The 'Duncan' mango is a named mango cultivar that originated in south Florida and was later patented.

== History ==
The original tree was grown from a seed planted in 1956 by David Sturrock of West Palm Beach, Florida. Sturrock had written in 1969 that it had been a cross of Edward and Pico, but a 2005 pedigree analysis indicated that Nam Doc Mai was the likely parent. This explanation is challenging because Nam Doc Mai was not introduced into Florida until the 1970s, and that Duncan is monoembryonic while Nam Doc Mai is polyembryonic. The tree first fruited in 1960 and the new variety was named after Ralph V. Duncan of Boynton Beach, Florida, who was a flood control district supervisor that had provided maps for a book written by Sturrock. 'Duncan' was later patented by Sturrock. The variety was recognized for its excellent eating quality and handling characteristics, as well as its production, and later became a nursery stock tree in Florida.

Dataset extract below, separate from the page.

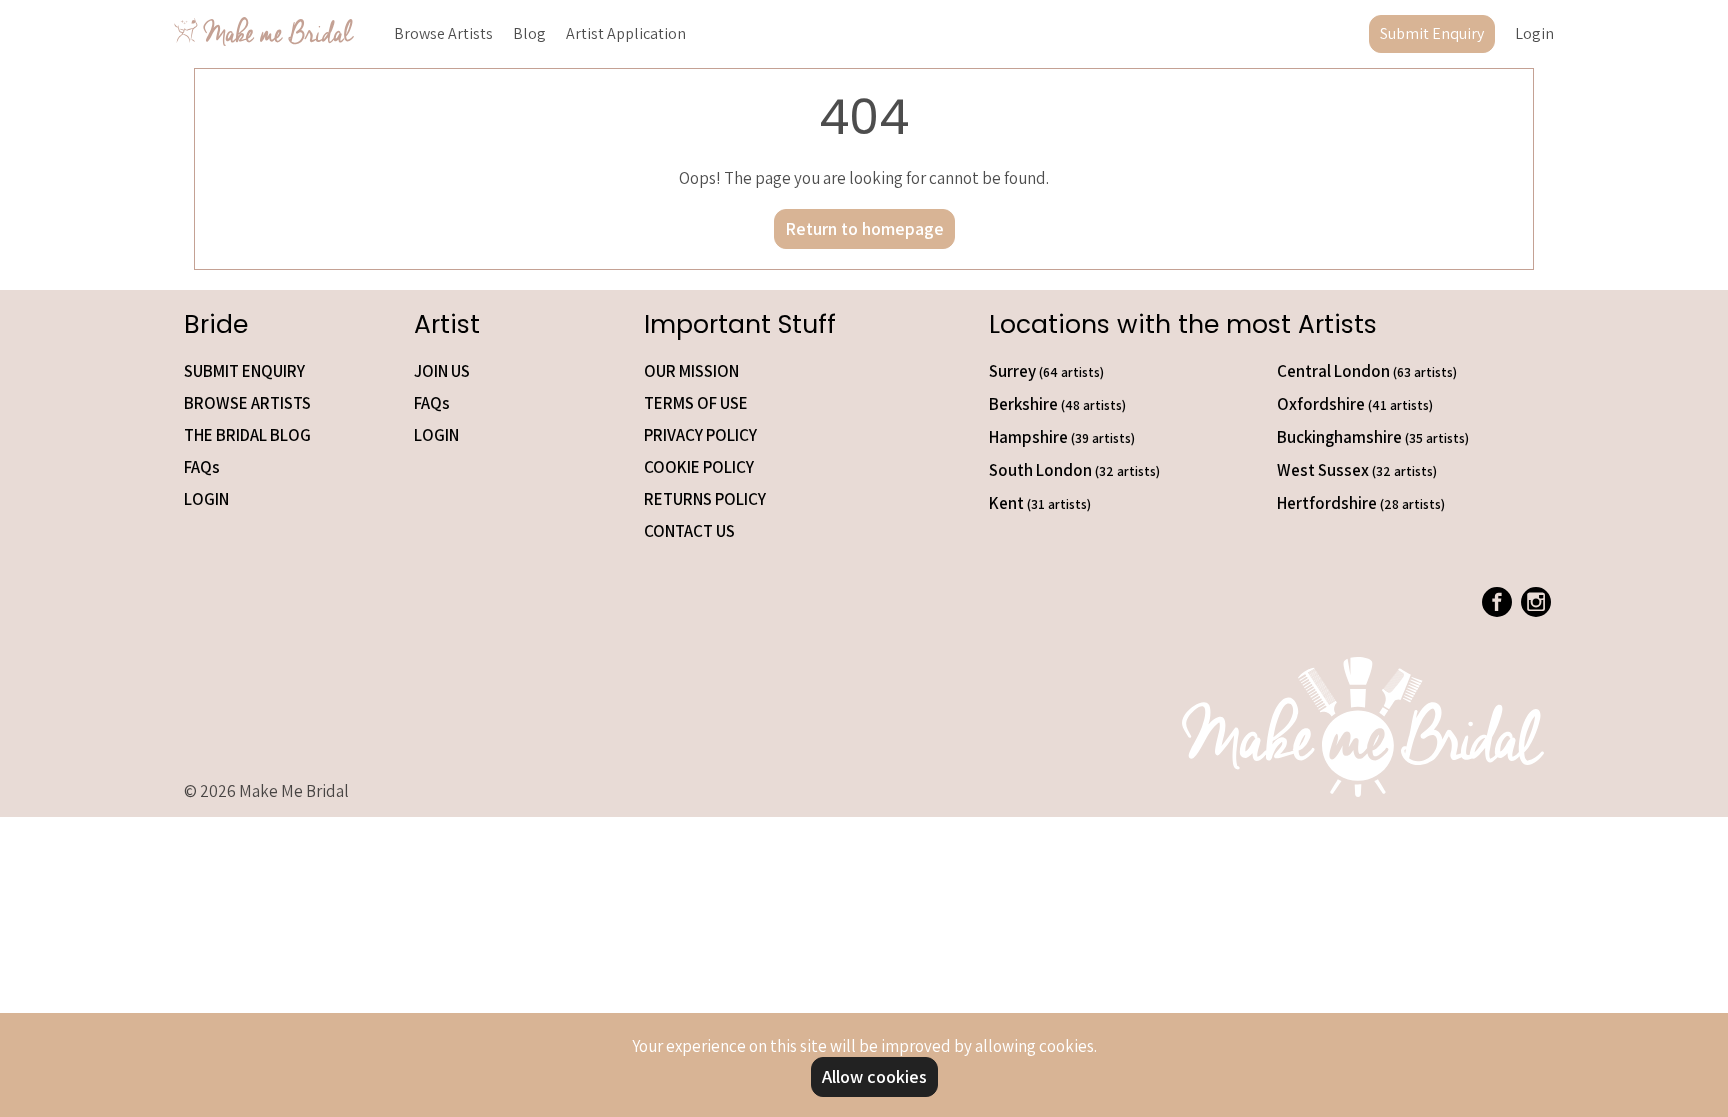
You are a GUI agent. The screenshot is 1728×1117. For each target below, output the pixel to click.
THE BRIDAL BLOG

Duncan trees are planted in the collections of the USDA's germplasm repository in Miami, Florida, the University of Florida's Tropical Research and Education Center in Homestead, Florida, and the Miami-Dade Fruit and Spice Park, also in Homestead.

== Description ==
The fruit is oblong in shape and turns yellow when ripe, averaging slightly over a pound in weight. Most of the fruit on the tree are of uniform size and shape. The orange flesh is fiberless, has a sweet and mild flavor, and contains a monoembryonic seed. Duncan fruit typically reach maturity in July in Florida.

The trees are vigorous growers with dense canopies. Both the trees and their fruit have very good disease resistance qualities.